Formation Needs Soil

When the conversation about transformation drifts away from the environments that actually produce it

By Josh Singleton | Founder, serving as Lead Cultivator, The Neighborhood Garden Project

 
 

There is an observation that has been sitting with me for a while now. One that has become harder to ignore the longer I spend watching people encounter the garden.

I do not pretend to have the final say about formation.

But the garden has been forming me since I was fifteen years old, and the soil has a way of showing you things over time that you cannot unsee.

For most of my life, gardening was something personal. It was quiet work between me, God, the soil, and the seasons. I had no idea how much it was shaping the way I understood life.

That began to change when the garden became something others could step into.

When what had once been a personal practice became a public opportunity, I started watching what happens when people enter the rhythms of soil, seasons, and growth for the first time.

And over time, one pattern became difficult to ignore.

The word formation is everywhere, especially in religious and institutional settings.

Spiritual formation.
Leadership formation.
Community formation.
Personal formation.

Books are written about it. Conversations revolve around it. Entire programs are built around helping people pursue it.

Often it is spoken about as if this is the path toward transformation, the way a person grows into the life of a new creation.

And that may very well be true.

But there is something that has become difficult for me to ignore.

Formation has never been talked about more than it is right now.

Yet much of that conversation seems strangely detached from the kinds of environments where formation is actually lived.

I do not claim to have the final word on any of that.

But after watching what happens when people spend real time in a garden, a simple question keeps rising in my mind.

What exactly is anchoring the formation we are talking about?

Because formation, at least as the garden seems to reveal it, is not primarily an idea.

Formation is a process that takes place inside a living environment over time.

Something has to hold the weight of it.

For most of human history that environment was obvious.

Fields.
Gardens.
Animals.
Trades.
Families.
Shared labor within communities.

Life itself formed people.

These environments carried characteristics that made formation unavoidable. They required repetition, responsibility, patience, and participation. They included friction with reality and feedback from the natural world.

If you planted something too early, the cold told you.
If you neglected a crop, the soil revealed it.
If you rushed a process, the harvest showed it.

Reality itself became the teacher.

But many of the environments where we now talk about formation operate very differently.

They are built primarily around discussion rather than participation.

People gather, share ideas, reflect on experiences, and explore concepts. Conversation has its place. Words can help interpret what people are already living.

But conversation alone cannot carry formation.

Without an environment that requires responsibility and repeated participation, discussion often becomes a substitute for the very thing it is describing.

We talk about formation instead of undergoing it.

The language still sounds right. The intentions remain sincere.
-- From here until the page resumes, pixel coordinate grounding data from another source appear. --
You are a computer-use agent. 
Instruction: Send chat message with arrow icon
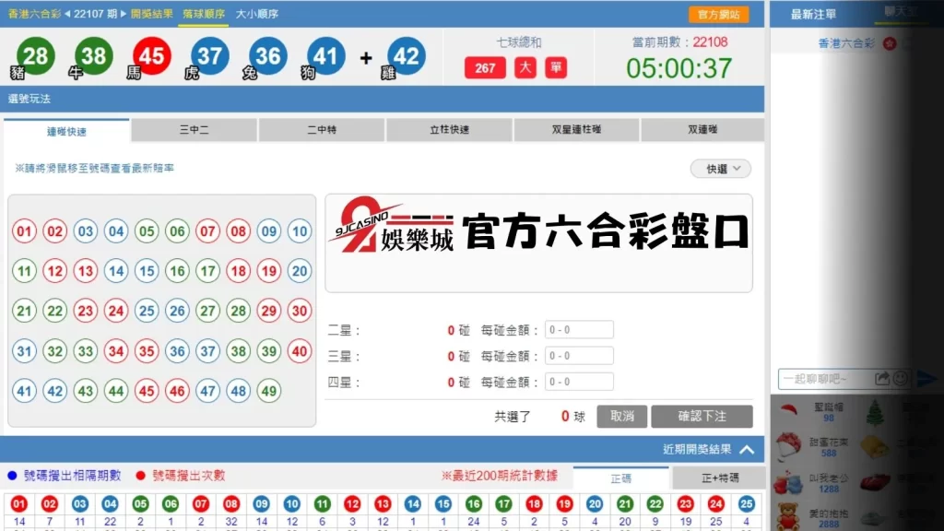tap(926, 378)
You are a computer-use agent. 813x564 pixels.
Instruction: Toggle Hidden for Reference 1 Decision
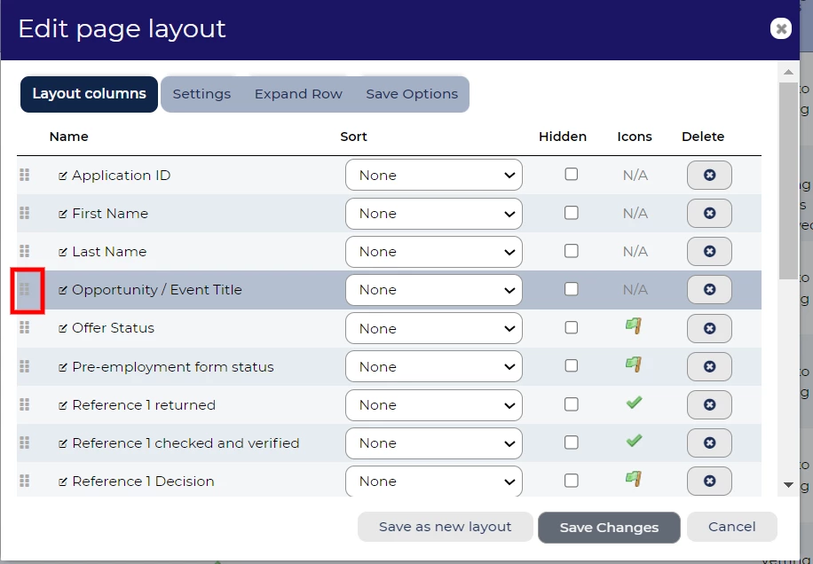[x=572, y=481]
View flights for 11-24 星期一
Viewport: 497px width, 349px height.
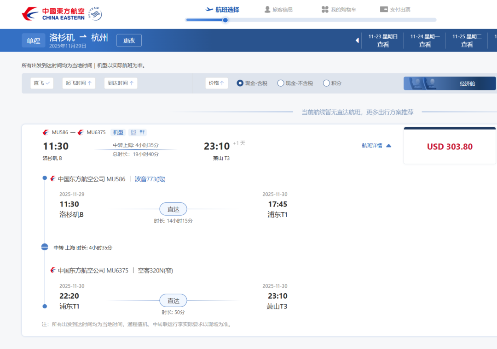pyautogui.click(x=425, y=41)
But the process floats because nothing in the environment demands change.

This may be one reason so many people can participate in formation groups for years and still feel largely unchanged.

They gain insight.
They gain vocabulary.

But their lives remain largely untouched by the kinds of conditions that actually produce transformation.

This is where the garden exposes something important.
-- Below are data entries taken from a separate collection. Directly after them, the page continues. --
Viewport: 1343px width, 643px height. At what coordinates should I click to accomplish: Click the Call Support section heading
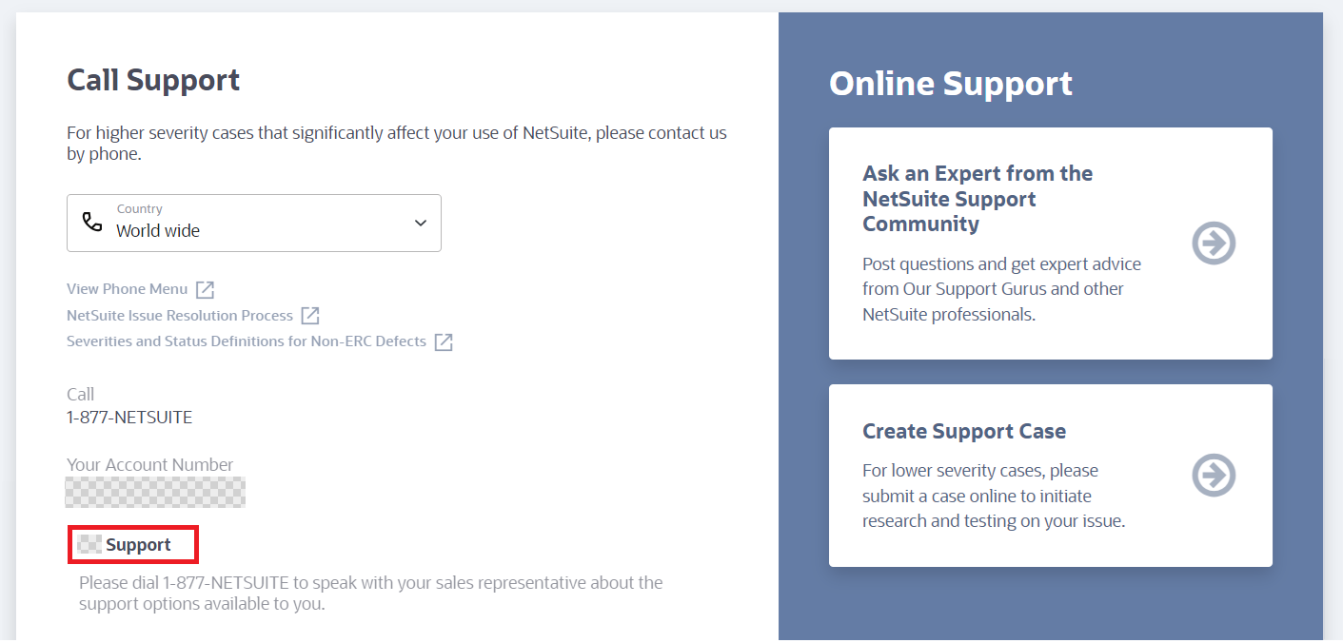(x=152, y=81)
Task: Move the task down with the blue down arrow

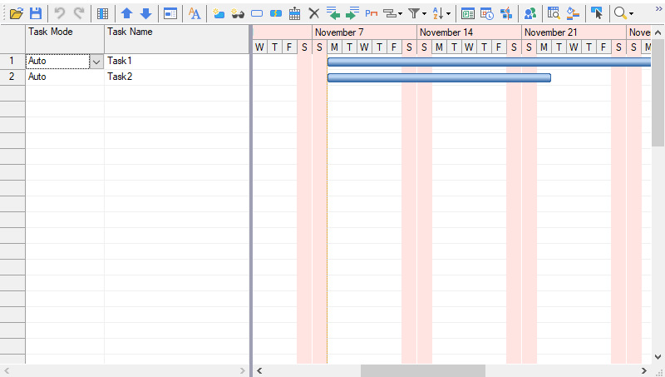Action: point(145,13)
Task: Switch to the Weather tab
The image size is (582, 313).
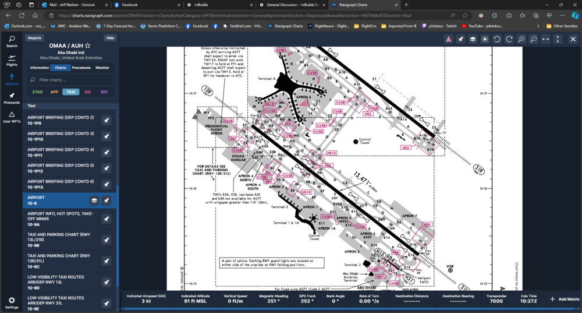Action: pyautogui.click(x=102, y=68)
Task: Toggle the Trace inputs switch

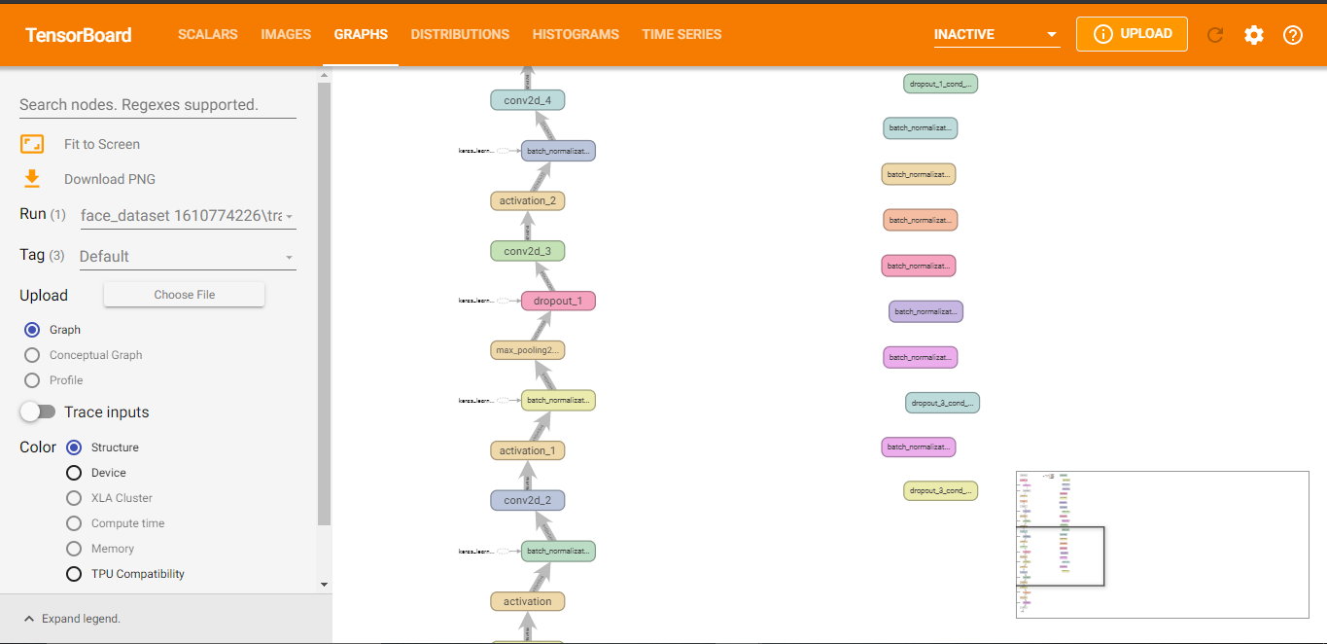Action: 38,411
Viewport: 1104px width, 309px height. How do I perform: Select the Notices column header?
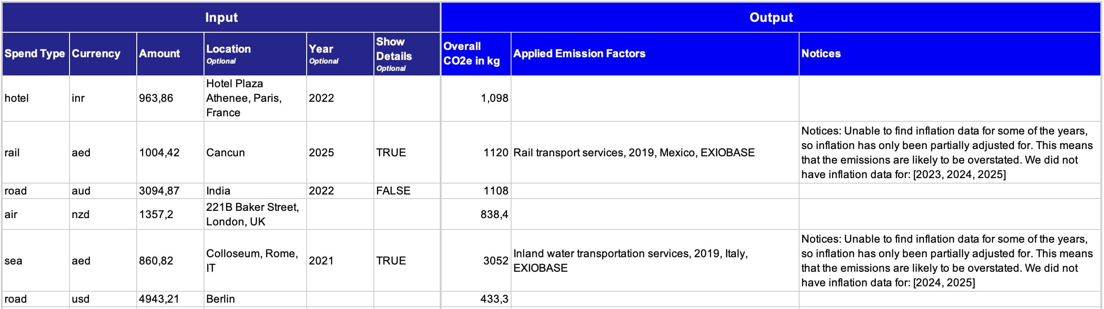(x=950, y=54)
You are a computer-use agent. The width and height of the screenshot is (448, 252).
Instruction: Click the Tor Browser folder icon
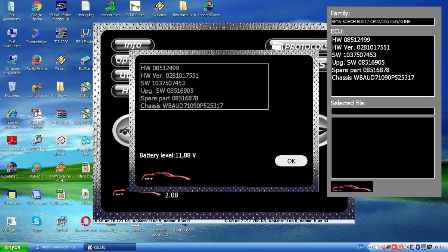coord(61,87)
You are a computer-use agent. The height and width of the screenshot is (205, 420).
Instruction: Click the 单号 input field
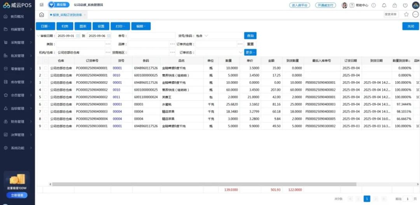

The soil does not respond to conversation.

A seed does not germinate because we discussed it well.
A plant does not mature because we understand its biology.
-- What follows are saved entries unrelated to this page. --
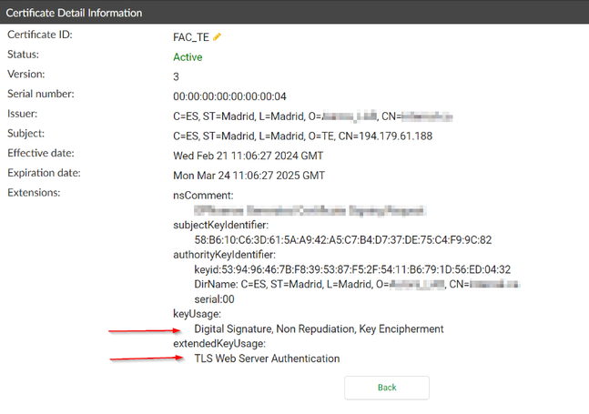Click the green Active status text
Screen dimensions: 589x414
[188, 56]
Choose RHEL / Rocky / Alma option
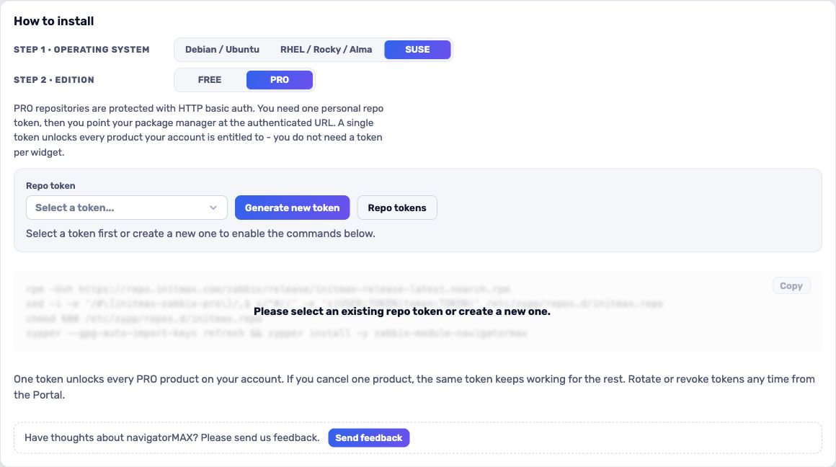The height and width of the screenshot is (467, 836). pyautogui.click(x=326, y=50)
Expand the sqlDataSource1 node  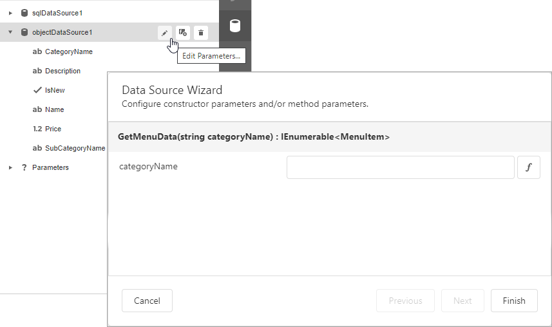(10, 13)
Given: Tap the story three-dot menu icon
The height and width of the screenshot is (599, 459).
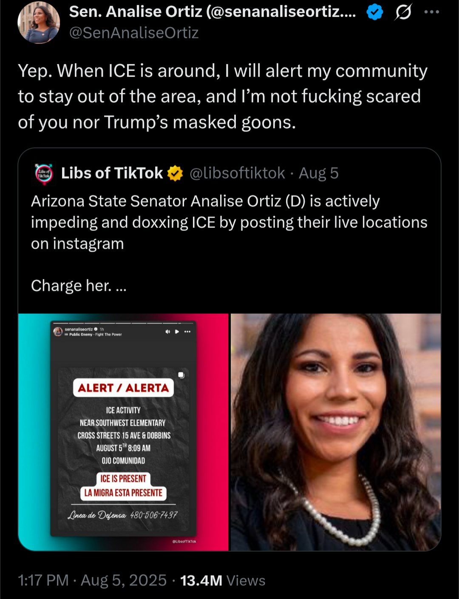Looking at the screenshot, I should click(x=187, y=332).
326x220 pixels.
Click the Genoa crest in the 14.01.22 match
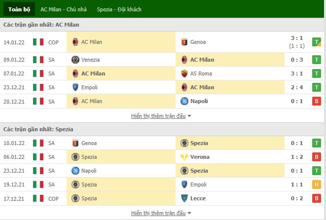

Growth requires participation.

You plant.
You water.
You wait.
You return.

And over time something begins to form inside the person tending the soil.

Patience develops.
Attention deepens.
Responsibility grows.

None of this can be rushed, and none of it can be faked.

Interestingly, this may also explain why so many leaders, especially in religious spaces, are drawn to garden language.

Seeds of faith.
Deep roots.
Pruning.
Cultivation.
Fruit.

These metaphors appear constantly in sermons, books, and leadership conversations. And they are used for good reason. They describe life with remarkable accuracy.

Gardens reveal how growth actually works.

Roots develop before fruit appears.
Healthy systems require pruning.
Seeds need the right conditions to grow.
Seasons cannot be rushed.

The language resonates because it reflects the way God designed life itself.

But there is an interesting tension hidden inside this.

In many cases the garden language remains conceptual.

We talk about seeds, pruning, and fruit while sitting in environments that are largely disconnected from the kind of living systems those metaphors describe.

The language remains true.

But the soil that originally gave birth to the language is often absent.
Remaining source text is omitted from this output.